_Text shown_
============
In the third stage, swarming neutrophils can amplify their recruitment in a feed forward manner through intercellular communication by leukotriene B4 (LTB4). The propagation of neutrophil recruitment leads to multiple, dense neutrophil cell clusters at the site of inflammation. A 2013 study showed that neutrophils lacking the high affinity receptor for LTB4 (LTB4R1) decreased the recruitment of neutrophils at later stages of swarming. In addition, proximal cells to the inflammation site showed chemotaxis similar to the control cells while distant cells were poorly attracted. This finding suggests that the proximal neutrophils that are recruited early on are not affected by the lack of LTB4R1, but distant neutrophils that are required for the propagation of neutrophil swarming are not able to be recruited to the swarming site. These results present LTB4 as a key signaling molecule for a prolonged neutrophil swarm response and recruitment of neutrophils from distant areas of the tissue.
============
_Raw data_
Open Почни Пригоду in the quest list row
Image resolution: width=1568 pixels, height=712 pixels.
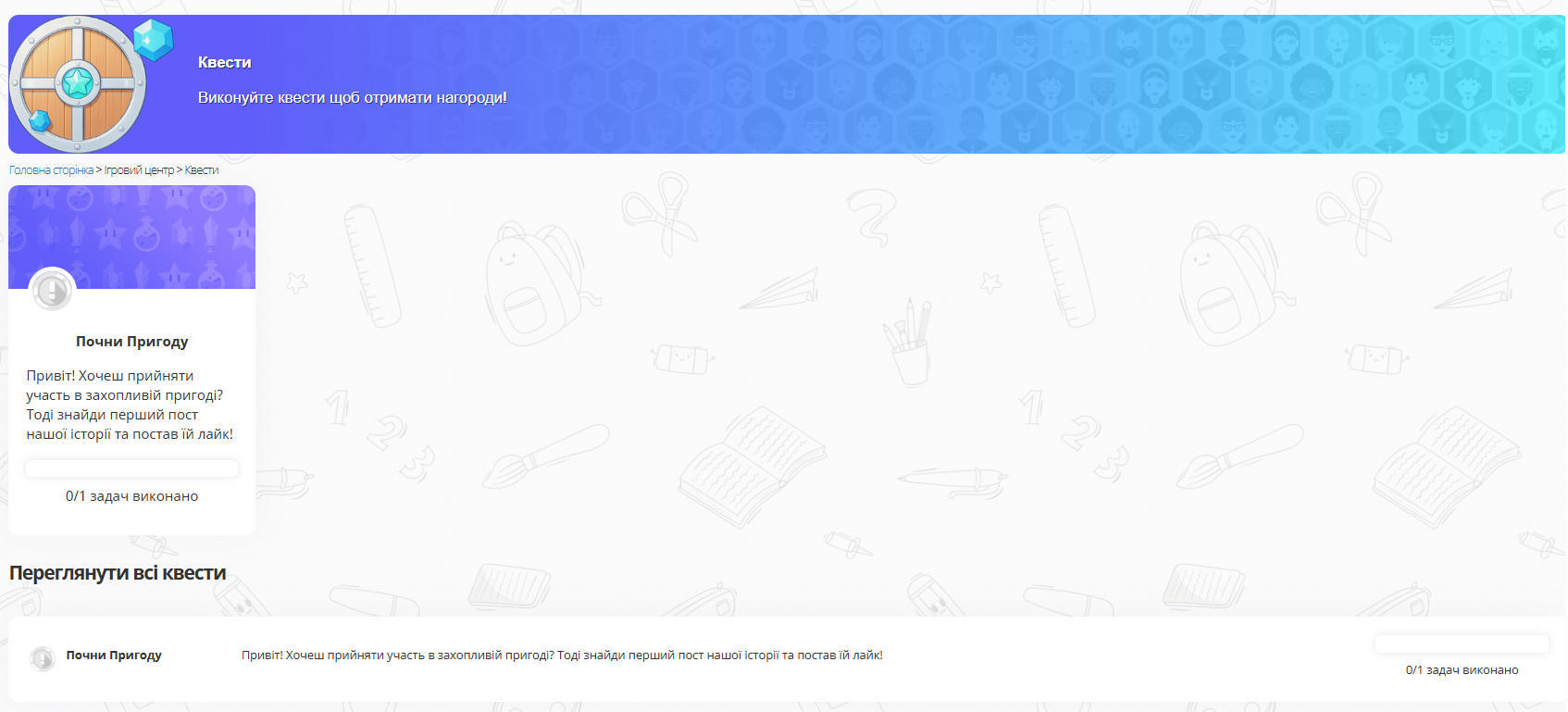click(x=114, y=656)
============
_Work required_
Answer these questions about the neutrophil swarming text:
(a) Which molecule lets swarming neutrophils amplify their recruitment in the third stage?
(b) In what year was the study on neutrophils lacking LTB4R1 published?
(c) In that study, which cells were poorly attracted?
The listing comes from a different source than the text.

_Result for this task_
(a) Leukotriene B4 (LTB4)
(b) 2013
(c) Distant cells